**What to do:** Look for the word "Building" in the entries and copy every line where it shows up.

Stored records
──────────────────────────────

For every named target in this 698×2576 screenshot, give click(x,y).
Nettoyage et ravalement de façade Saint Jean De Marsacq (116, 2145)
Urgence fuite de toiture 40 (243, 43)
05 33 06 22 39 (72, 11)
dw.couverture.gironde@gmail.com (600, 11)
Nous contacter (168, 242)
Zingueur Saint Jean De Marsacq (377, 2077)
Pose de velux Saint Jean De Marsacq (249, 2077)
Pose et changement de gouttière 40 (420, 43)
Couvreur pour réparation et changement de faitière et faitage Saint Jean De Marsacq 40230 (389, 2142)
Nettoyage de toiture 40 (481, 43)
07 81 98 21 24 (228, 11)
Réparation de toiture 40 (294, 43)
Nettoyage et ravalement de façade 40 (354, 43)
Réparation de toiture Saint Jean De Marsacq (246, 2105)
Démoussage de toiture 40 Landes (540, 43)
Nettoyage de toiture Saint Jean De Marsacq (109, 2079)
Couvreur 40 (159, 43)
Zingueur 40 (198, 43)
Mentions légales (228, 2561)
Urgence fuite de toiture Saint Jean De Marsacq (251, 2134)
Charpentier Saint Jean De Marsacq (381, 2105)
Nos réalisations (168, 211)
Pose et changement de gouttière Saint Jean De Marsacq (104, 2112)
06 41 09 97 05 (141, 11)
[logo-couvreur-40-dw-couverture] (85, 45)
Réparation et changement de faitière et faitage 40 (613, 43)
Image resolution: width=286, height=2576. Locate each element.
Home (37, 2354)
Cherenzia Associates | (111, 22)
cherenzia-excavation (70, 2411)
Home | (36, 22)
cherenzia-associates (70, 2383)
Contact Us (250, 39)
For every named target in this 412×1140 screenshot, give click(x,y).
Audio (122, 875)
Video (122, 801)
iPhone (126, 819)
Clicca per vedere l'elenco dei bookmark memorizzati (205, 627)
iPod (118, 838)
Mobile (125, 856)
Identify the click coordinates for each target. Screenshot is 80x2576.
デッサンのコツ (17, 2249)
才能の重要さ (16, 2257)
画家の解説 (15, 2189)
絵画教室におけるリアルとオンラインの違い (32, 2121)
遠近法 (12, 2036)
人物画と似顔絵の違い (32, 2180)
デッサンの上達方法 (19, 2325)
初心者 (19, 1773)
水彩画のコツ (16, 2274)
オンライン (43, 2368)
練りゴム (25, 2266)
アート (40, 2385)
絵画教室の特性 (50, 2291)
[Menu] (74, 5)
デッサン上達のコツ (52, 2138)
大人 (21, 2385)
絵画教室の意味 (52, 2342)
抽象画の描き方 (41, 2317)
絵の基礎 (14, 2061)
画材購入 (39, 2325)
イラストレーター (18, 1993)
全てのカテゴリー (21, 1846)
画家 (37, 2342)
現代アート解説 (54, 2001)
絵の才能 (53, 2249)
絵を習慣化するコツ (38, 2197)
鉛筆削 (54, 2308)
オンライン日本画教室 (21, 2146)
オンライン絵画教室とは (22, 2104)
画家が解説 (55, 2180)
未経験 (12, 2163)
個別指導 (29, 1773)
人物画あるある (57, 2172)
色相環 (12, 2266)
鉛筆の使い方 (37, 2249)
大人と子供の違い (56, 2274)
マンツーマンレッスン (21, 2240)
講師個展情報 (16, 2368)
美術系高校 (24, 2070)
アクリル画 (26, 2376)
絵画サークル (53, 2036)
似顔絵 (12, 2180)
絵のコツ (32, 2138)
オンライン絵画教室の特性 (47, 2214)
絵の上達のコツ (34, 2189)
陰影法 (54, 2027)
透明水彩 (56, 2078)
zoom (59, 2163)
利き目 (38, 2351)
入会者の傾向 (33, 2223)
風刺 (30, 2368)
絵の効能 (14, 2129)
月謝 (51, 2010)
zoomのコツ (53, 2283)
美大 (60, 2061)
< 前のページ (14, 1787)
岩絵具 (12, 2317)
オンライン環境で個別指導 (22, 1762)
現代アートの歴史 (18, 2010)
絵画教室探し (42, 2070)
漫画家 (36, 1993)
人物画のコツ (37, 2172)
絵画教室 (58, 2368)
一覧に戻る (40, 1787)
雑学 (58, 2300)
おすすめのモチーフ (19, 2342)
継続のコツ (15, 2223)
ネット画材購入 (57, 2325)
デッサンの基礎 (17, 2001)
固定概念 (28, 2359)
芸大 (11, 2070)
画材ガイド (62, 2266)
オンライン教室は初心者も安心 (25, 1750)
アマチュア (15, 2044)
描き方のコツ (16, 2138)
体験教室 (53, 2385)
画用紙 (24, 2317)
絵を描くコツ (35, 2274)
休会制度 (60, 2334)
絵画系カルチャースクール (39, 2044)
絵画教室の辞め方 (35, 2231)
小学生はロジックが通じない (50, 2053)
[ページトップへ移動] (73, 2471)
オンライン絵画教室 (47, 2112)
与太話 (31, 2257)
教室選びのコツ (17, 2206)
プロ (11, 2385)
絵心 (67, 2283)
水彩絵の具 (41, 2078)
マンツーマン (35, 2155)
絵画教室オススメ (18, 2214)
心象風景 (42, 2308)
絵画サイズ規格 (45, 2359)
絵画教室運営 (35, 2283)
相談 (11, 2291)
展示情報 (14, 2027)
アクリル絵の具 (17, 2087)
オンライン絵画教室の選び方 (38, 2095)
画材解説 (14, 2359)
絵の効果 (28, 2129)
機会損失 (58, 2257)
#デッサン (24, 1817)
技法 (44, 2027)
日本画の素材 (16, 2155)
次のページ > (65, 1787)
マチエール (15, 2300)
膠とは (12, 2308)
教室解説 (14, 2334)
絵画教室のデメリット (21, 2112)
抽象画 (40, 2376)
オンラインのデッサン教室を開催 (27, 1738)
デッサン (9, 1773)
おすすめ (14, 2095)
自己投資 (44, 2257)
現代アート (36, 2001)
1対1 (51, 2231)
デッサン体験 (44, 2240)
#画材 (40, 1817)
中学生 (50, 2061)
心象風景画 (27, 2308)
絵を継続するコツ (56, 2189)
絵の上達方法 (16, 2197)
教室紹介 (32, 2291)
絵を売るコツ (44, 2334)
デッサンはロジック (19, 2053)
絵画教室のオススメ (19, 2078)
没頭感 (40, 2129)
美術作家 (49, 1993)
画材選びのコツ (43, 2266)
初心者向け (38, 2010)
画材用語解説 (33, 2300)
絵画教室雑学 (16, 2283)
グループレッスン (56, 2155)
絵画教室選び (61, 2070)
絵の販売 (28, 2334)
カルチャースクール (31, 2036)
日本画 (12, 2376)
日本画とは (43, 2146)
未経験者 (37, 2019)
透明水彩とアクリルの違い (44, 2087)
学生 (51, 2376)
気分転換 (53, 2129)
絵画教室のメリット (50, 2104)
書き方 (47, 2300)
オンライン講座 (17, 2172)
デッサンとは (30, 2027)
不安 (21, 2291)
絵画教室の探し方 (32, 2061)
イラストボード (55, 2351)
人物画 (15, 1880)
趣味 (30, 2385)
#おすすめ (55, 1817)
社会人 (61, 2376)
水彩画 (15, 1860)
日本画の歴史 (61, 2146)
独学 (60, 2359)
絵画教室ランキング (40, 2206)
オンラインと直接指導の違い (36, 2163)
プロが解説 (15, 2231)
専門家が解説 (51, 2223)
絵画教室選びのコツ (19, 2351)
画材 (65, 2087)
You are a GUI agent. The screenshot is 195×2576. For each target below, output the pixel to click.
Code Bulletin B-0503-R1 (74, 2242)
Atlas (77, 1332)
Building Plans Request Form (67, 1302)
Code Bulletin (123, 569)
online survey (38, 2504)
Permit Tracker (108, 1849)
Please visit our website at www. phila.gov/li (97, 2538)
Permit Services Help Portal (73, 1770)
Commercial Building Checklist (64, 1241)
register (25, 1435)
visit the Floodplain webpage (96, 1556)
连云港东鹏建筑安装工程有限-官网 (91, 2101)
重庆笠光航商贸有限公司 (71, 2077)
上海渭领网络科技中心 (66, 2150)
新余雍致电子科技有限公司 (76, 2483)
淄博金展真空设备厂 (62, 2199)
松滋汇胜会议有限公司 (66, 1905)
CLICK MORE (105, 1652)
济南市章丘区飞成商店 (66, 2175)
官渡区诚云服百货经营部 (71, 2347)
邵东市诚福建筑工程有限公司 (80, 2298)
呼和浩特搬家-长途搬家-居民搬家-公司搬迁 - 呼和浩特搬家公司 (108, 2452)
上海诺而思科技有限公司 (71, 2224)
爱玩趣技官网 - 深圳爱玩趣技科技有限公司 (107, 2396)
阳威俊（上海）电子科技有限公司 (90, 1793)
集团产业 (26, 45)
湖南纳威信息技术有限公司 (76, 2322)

──────────────────────────────

**Solved problem:**
Building Plans Request Form (67, 1302)
Commercial Building Checklist (64, 1241)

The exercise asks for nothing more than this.